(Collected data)

--- START ---

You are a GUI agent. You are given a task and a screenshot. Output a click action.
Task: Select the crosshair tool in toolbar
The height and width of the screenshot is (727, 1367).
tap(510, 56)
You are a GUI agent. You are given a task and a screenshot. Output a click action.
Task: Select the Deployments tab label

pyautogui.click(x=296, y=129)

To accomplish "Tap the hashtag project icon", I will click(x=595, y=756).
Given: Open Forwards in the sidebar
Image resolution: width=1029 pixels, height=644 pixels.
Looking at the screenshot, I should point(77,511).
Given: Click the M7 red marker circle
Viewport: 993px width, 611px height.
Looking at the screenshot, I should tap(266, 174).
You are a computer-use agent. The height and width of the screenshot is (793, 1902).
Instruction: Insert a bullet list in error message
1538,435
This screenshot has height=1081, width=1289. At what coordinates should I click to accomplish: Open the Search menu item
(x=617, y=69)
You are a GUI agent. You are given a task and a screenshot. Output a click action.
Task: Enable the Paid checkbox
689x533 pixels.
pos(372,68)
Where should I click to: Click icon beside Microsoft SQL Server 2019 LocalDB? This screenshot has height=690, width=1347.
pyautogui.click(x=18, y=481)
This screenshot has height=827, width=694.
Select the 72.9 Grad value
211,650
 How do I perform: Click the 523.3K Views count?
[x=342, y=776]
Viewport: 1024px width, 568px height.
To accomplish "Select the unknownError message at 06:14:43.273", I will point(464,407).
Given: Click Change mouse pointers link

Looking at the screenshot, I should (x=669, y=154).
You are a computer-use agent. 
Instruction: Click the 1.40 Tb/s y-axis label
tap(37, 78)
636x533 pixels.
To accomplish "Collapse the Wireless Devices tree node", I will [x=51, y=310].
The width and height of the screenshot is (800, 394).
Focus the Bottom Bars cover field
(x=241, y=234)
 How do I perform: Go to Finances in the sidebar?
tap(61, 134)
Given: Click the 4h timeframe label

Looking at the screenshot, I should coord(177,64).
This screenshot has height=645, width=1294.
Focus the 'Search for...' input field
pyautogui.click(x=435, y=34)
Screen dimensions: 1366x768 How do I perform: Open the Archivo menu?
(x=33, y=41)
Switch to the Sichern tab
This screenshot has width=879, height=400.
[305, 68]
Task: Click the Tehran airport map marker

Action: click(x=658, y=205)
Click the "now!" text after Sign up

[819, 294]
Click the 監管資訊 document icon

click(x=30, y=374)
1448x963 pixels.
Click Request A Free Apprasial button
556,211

--- END ---

(Aim of the task)
Where does the string "will" appear in the records above? Show every line that holds it.

(Your response)
To accomplish "Tap the hashtag project icon", I will click(x=595, y=756).
To accomplish "Select the unknownError message at 06:14:43.273", I will point(464,407).
To accomplish "Collapse the Wireless Devices tree node", I will [x=51, y=310].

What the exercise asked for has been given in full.